» Text block:

Staff Production Infrastructure Engineer

ServiceNow
Summary
Join ServiceNow as a DevOps Engineer and develop internal tools and utilities using Python or Golang. Manage and maintain mission-critical Tier-0 services, ensuring high availability and reliability. Oversee the operation of a large-scale hybrid cloud infrastructure. Collaborate with a team using an "everything as code" approach. Write test plans and automate tests for declarative infrastructure. Build orchestration workflows leveraging ServiceNow's capabilities. Research and implement new tools and technologies. Lead and support migration projects, including VM migrations from VMware to OpenStack. This role requires experience with AI integration, bare metal Linux servers, RedHat OpenStack, VM migrations, automation processes, and Linux server core systems services.

» Given exercise 1:
Decide whether each statement agrees with the job posting: (a) The role includes VM migrations from VMware to OpenStack. (b) Internal tools are to be developed in Java. (c) The team works with an "everything as code" approach. For each, answer yes or no and quote the words of the job posting that decide it.

» Information shown:
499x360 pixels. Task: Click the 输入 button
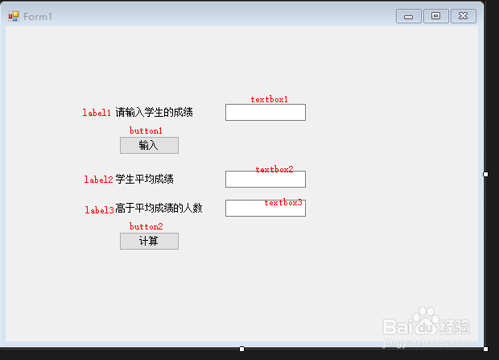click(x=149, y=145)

...

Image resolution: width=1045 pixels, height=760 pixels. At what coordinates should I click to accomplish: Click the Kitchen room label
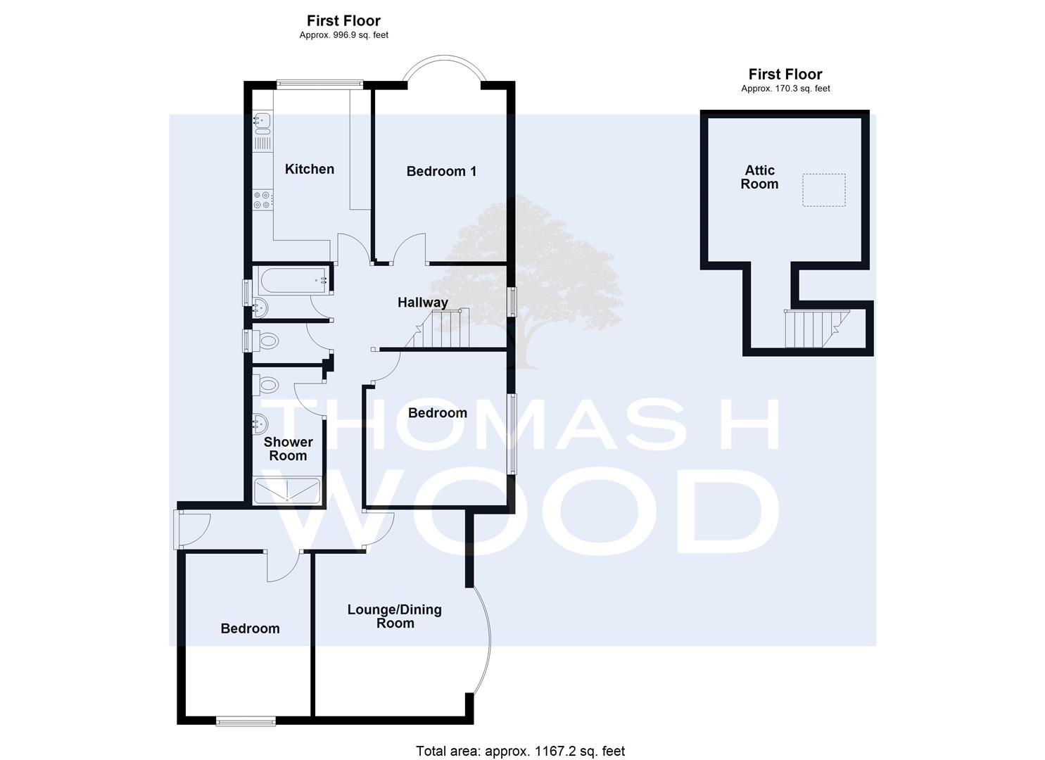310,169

* * *

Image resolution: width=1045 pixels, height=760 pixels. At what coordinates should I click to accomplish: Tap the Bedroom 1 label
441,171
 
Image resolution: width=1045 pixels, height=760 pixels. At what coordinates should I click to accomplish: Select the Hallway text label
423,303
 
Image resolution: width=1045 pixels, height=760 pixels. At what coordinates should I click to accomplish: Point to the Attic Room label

» Given exercise 2:
Render part of the records as a numbered list, leaving out blank lines. Begin at the line that contains "Hallway text label", and stop after the line that contains "Attic Room label".

» Result 1:
(a) Yes: "Lead and support migration projects, including VM migrations from VMware to OpenStack."
(b) No: "develop internal tools and utilities using Python or Golang."
(c) Yes: "Collaborate with a team using an "everything as code" approach."

» Result 2:
1. Image resolution: width=1045 pixels, height=760 pixels. At what coordinates should I click to accomplish: Select the Hallway text label
2. 423,303
3. Image resolution: width=1045 pixels, height=760 pixels. At what coordinates should I click to accomplish: Point to the Attic Room label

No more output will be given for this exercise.